• _PROMPT_
Lay out the lines of the entries below as a numbered list, skipping any blank lines and leaving out the pictures.

• _RAW DATA_
>> Begin
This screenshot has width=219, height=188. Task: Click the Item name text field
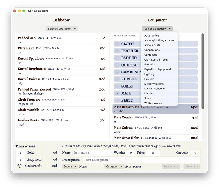point(93,153)
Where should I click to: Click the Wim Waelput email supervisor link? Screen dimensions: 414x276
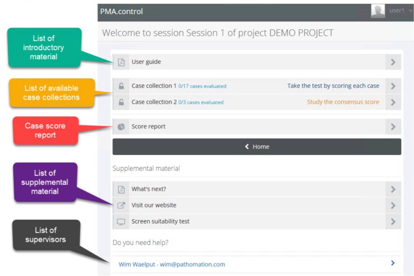tap(172, 264)
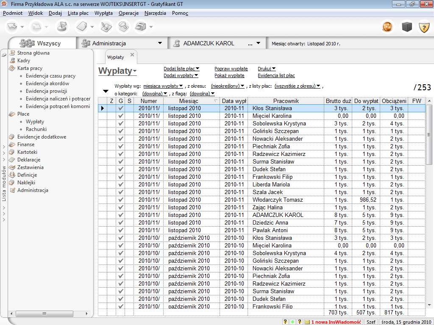Open the Operacje menu

tap(128, 13)
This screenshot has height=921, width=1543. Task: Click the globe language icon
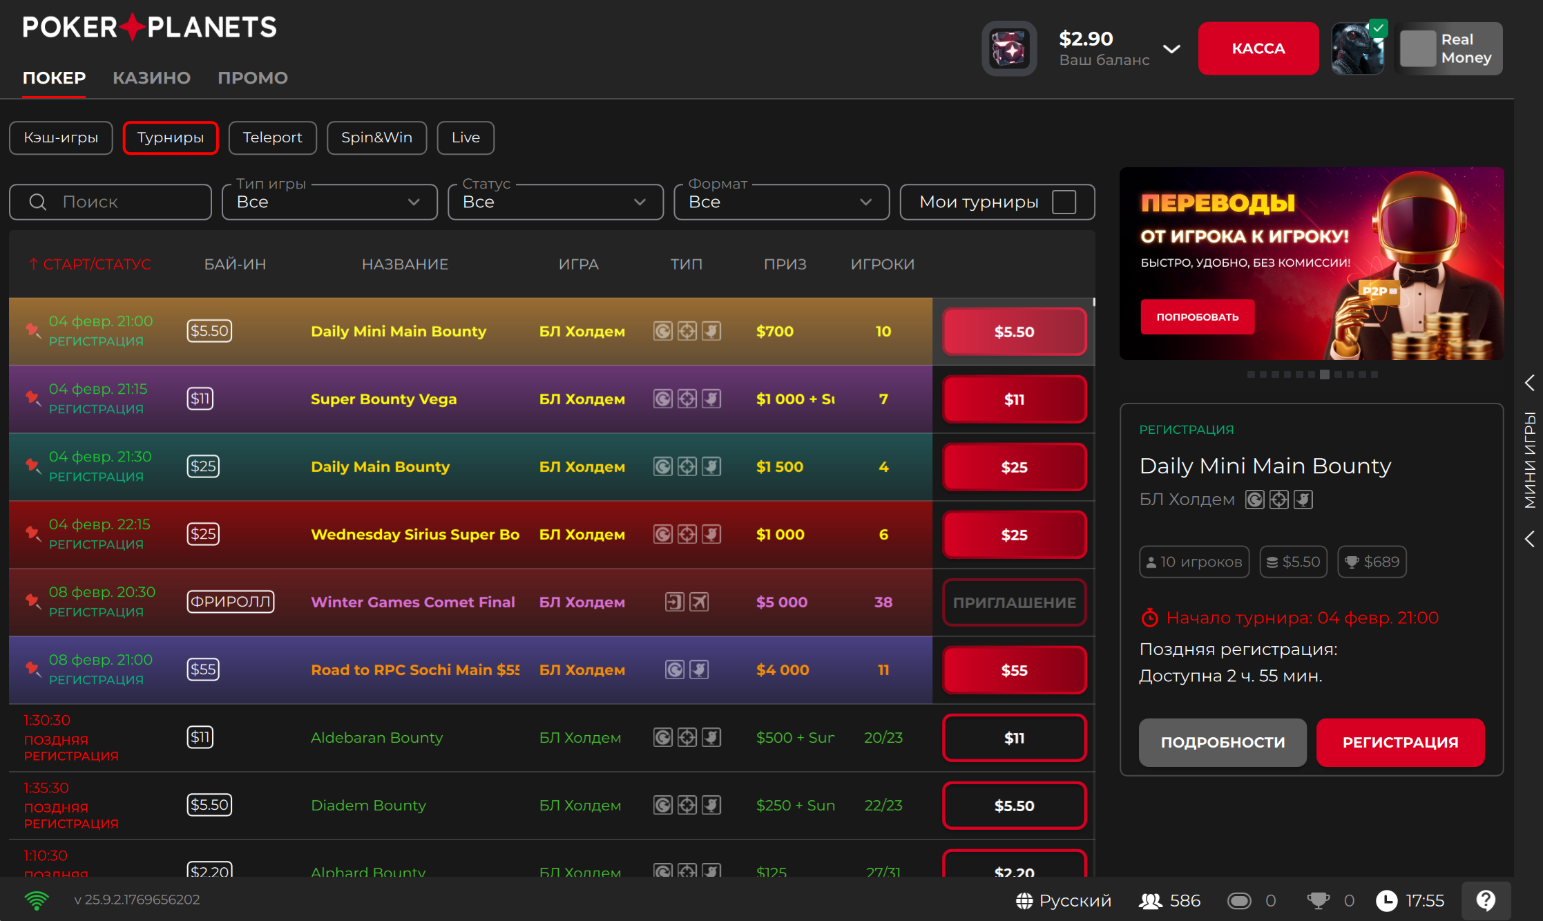tap(1024, 900)
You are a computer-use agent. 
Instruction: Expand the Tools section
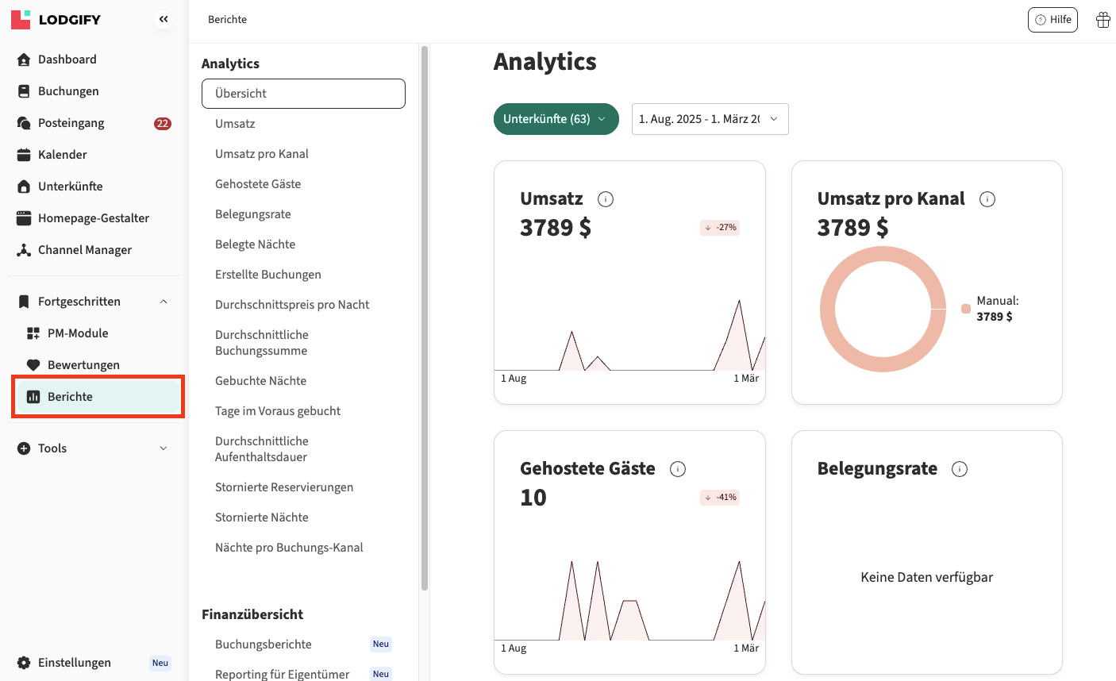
>> End
• _EXERCISE ANSWER_
1. This screenshot has width=219, height=188. Task: Click the Item name text field
2. point(93,153)
3. Where should I click to: Click the Wim Waelput email supervisor link? Screen dimensions: 414x276
4. tap(172, 264)
5. Open the Operacje menu
6. tap(128, 13)
7. This screenshot has height=921, width=1543. Task: Click the globe language icon
8. tap(1024, 900)
9. You are a computer-use agent. 
10. Instruction: Expand the Tools section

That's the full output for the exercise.